Ano após ano, chega o verão, o país transforma-se num braseiro e o discurso oficial repete-se como um sermão mal decorado. As serras incendeiam-se, o fumo sobe aos céus, e as instituições que juram “defender” os bombeiros surgem em palco, não para lhes dar o comando, mas para lhes segurar na trela, como se fossem meros figurantes num combate que conhecem melhor do que ninguém.
Em teoria, defendem a bandeira da valorização dos bombeiros. Na prática, entregam o comando e a coordenação a outros, mantendo os que conhecem o terreno e a realidade na segunda fila, de braço no ar, à espera de ordens que muitas vezes chegam tarde… ou nunca chegam.
Enquanto isso, entidades como a UEPS da GNR e a Força Especial de Proteção Civil já operam com comando único, exatamente o modelo que há anos é reivindicado para os bombeiros. Só que, inexplicavelmente, para eles não há comando único, não há voz de liderança no terreno, não há decisão centralizada e, muito menos, quem defenda a sua imagem institucional. Há apenas a promessa eterna de que “um dia” se vai concretizar… promessa que envelhece mais depressa do que as próprias florestas a arder.
No meio disto, a AGIF gere milhões de euros para “planeamento, gestão e coordenação” do sistema. Milhões que, supostamente, deveriam traduzir-se em eficácia, mas que, ano após ano, parecem dissolver-se na burocracia e no marketing institucional, enquanto no terreno se luta com meios insuficientes, veículos com mais de 30 anos, botas rotas e um par de calças que é lavado ao chegar ao quartel… apenas para voltar ao fogo horas depois.
Ironia das ironias: há vozes de vários quadrantes que criticam ferozmente a estrutura oficial responsável pela coordenação dos incêndios, apontam falhas de comando e falta de eficácia, fazem comunicados inflamados… mas no fim, nada muda. Manda-se umas cartas, organiza-se uns “encontros” e pronto, mais um verão “de lições aprendidas” que nunca se aplicam.

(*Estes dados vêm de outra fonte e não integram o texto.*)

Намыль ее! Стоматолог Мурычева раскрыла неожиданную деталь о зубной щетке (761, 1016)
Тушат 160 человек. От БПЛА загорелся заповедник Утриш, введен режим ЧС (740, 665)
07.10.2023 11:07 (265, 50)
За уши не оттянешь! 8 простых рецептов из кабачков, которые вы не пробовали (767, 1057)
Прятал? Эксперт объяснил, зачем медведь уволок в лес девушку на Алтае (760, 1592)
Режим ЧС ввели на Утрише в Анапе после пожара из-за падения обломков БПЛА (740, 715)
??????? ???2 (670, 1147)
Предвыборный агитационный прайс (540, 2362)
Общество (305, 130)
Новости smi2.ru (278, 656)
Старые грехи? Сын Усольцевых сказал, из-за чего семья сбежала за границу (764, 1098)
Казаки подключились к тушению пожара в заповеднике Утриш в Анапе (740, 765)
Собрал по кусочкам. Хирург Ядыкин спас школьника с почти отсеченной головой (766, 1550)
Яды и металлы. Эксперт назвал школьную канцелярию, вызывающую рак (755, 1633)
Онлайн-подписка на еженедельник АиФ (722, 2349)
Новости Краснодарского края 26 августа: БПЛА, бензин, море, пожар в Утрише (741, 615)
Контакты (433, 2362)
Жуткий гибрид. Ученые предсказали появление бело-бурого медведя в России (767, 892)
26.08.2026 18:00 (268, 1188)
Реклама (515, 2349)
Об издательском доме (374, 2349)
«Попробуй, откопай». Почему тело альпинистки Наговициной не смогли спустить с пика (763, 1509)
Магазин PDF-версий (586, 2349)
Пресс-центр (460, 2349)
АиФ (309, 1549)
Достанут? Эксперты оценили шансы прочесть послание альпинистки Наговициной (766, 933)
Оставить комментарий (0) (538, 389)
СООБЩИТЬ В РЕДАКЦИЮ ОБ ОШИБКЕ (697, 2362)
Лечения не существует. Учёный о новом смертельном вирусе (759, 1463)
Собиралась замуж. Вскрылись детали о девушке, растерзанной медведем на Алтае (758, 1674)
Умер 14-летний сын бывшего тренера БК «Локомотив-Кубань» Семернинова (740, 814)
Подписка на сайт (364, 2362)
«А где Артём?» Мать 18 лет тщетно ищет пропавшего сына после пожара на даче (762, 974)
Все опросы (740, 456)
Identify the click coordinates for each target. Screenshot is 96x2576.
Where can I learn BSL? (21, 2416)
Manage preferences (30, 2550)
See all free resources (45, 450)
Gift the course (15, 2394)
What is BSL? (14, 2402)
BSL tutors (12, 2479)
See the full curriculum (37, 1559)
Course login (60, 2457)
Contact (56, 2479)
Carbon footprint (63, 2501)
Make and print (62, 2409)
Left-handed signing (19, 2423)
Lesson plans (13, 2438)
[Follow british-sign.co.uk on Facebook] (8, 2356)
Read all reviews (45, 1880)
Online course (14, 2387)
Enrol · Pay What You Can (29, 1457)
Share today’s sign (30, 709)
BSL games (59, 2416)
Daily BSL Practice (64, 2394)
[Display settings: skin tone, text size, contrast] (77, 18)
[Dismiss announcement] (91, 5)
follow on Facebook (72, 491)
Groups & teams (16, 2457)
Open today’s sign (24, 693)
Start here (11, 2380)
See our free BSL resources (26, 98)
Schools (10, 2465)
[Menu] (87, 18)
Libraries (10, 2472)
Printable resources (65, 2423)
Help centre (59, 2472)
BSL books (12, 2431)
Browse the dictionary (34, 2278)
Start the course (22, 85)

Fica a sensação amarga de que há quem viva melhor com a polémica do que com a solução. Porque resolver implica trabalho, coragem e, sobretudo, mexer em interesses instalados. E isso, convenhamos, dá muito mais trabalho do que escrever um comunicado indignado ou dar uma entrevista de ocasião.
Enquanto isso, no terreno, os bombeiros continuam a fazer o que sempre fizeram: chegar primeiro, arriscar tudo e salvar o que é possível salvar. Sem comando único e com a constante sensação de que são usados como bandeira… mas nunca como timoneiros.
No final, o país inteiro arde, as estruturas voltam a criticar-se mutuamente e o ciclo repete-se. Talvez um dia se perceba que “defender os bombeiros” não é escrever palavras bonitas, é dar-lhes o valor que merecem e que já provaram saber exercer. Até lá, o teatro continua, o guião é sempre o mesmo… e o fogo agradece.